-- start --

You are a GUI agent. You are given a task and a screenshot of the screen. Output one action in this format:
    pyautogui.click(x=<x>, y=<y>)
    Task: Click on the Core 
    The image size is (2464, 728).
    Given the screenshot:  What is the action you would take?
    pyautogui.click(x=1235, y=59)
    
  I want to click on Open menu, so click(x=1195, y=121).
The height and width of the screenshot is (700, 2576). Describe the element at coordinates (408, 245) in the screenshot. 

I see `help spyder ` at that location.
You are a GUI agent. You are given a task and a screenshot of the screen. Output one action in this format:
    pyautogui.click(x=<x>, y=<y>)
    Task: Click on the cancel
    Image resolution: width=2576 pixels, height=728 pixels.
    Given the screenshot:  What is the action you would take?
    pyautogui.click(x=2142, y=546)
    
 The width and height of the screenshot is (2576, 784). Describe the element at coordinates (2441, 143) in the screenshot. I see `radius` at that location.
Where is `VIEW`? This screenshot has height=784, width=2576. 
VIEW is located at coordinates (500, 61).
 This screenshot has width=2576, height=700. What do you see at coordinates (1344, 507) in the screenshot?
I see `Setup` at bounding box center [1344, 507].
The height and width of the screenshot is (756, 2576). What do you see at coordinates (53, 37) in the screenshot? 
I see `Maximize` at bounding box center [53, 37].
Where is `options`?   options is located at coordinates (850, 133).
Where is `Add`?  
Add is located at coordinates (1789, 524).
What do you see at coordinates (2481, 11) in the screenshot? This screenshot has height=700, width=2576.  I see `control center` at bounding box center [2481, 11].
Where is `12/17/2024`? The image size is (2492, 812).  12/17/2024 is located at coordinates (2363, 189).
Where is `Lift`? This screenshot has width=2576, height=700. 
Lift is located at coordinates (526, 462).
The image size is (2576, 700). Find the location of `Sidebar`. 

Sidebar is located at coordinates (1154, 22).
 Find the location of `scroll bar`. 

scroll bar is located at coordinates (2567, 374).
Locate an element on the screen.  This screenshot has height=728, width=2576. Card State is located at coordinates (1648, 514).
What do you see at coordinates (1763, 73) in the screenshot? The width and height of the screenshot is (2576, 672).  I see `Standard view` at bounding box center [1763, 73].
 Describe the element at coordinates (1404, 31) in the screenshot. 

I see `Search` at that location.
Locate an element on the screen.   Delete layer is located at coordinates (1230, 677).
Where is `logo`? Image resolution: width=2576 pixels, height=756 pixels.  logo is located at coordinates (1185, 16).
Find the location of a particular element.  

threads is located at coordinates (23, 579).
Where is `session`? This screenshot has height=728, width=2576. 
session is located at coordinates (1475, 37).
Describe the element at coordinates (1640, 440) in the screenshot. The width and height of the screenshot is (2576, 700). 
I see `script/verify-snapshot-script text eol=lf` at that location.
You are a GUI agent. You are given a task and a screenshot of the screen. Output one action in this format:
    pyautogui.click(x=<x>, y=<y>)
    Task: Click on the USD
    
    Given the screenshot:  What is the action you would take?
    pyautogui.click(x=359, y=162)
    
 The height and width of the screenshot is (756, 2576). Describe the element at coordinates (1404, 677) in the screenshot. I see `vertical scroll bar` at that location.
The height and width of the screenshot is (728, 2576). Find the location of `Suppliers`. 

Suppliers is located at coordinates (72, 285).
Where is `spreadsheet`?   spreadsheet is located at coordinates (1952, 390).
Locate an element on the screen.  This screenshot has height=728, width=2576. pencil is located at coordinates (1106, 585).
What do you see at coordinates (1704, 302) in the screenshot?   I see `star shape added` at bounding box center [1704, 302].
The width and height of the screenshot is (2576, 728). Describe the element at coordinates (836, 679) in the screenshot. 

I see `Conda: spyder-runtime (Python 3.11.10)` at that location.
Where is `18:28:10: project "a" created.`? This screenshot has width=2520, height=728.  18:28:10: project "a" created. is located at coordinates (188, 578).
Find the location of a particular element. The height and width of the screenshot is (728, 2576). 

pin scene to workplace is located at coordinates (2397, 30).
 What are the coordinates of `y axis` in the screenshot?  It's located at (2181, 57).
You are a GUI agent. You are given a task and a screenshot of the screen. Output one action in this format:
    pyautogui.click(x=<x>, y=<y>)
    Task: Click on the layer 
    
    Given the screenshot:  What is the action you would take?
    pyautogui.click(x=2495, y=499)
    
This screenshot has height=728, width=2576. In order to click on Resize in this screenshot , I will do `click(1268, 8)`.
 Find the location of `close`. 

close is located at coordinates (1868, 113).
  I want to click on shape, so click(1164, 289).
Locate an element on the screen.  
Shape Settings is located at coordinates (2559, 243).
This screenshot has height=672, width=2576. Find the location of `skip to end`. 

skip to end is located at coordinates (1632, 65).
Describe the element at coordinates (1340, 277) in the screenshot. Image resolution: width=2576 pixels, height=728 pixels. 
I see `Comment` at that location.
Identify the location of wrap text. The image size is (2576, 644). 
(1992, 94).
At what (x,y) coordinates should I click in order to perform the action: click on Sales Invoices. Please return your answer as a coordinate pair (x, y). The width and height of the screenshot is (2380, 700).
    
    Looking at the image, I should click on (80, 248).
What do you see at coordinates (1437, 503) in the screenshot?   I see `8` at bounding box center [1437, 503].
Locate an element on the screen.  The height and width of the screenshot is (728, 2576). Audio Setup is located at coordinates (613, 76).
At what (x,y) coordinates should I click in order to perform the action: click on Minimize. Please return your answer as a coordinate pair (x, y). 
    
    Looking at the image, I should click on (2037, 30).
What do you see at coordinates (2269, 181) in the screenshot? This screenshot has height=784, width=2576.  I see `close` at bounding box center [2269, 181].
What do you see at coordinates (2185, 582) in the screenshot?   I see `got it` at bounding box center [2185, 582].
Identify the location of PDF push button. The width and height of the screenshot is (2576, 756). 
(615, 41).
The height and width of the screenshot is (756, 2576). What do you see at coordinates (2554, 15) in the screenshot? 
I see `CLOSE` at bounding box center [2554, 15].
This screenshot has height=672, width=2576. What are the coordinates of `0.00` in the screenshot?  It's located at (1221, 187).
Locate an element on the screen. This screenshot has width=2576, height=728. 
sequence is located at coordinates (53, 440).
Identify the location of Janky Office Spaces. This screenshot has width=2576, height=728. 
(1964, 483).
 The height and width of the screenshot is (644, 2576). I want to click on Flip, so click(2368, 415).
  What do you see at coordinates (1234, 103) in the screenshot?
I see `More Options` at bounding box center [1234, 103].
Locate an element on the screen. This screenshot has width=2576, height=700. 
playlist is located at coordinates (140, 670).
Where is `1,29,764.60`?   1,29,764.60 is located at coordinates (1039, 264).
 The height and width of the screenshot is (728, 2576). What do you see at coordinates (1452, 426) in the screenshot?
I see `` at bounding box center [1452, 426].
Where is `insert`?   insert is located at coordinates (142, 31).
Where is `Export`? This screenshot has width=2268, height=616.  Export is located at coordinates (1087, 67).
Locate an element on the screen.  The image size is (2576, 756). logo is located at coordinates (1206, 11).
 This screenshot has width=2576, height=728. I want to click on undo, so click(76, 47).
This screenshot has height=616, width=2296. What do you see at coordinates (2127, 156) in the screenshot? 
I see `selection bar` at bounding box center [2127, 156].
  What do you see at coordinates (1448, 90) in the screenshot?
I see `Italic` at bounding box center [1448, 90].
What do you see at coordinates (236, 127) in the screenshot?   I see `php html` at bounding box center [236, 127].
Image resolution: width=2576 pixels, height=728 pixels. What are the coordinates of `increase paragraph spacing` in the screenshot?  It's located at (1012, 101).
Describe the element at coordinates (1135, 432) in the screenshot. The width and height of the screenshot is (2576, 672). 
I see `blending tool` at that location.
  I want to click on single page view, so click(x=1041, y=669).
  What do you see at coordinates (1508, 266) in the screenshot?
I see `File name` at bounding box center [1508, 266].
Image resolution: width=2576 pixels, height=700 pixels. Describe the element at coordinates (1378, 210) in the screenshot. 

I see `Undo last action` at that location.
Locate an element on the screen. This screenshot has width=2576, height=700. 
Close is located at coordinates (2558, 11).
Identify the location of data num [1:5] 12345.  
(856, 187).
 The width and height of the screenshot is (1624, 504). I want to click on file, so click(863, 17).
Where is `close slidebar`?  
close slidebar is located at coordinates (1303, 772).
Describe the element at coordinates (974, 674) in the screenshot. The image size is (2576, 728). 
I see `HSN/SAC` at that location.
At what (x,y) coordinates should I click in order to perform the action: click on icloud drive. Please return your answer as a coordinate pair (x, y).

-- end --

Rewrite the part of the entries that opens with the line containing "What do you see at coordinates (236, 127)" and closes with the line containing "Close is located at coordinates (2558, 11).", substituting "Identify the element" for "Describe the element" and leaving everything else the same.

> Correct answer
What do you see at coordinates (236, 127) in the screenshot?   I see `php html` at bounding box center [236, 127].
Image resolution: width=2576 pixels, height=728 pixels. What are the coordinates of `increase paragraph spacing` in the screenshot?  It's located at (1012, 101).
Identify the element at coordinates (1135, 432) in the screenshot. The width and height of the screenshot is (2576, 672). 
I see `blending tool` at that location.
  I want to click on single page view, so click(x=1041, y=669).
  What do you see at coordinates (1508, 266) in the screenshot?
I see `File name` at bounding box center [1508, 266].
Image resolution: width=2576 pixels, height=700 pixels. Identify the element at coordinates (1378, 210) in the screenshot. 

I see `Undo last action` at that location.
Locate an element on the screen. This screenshot has width=2576, height=700. 
Close is located at coordinates (2558, 11).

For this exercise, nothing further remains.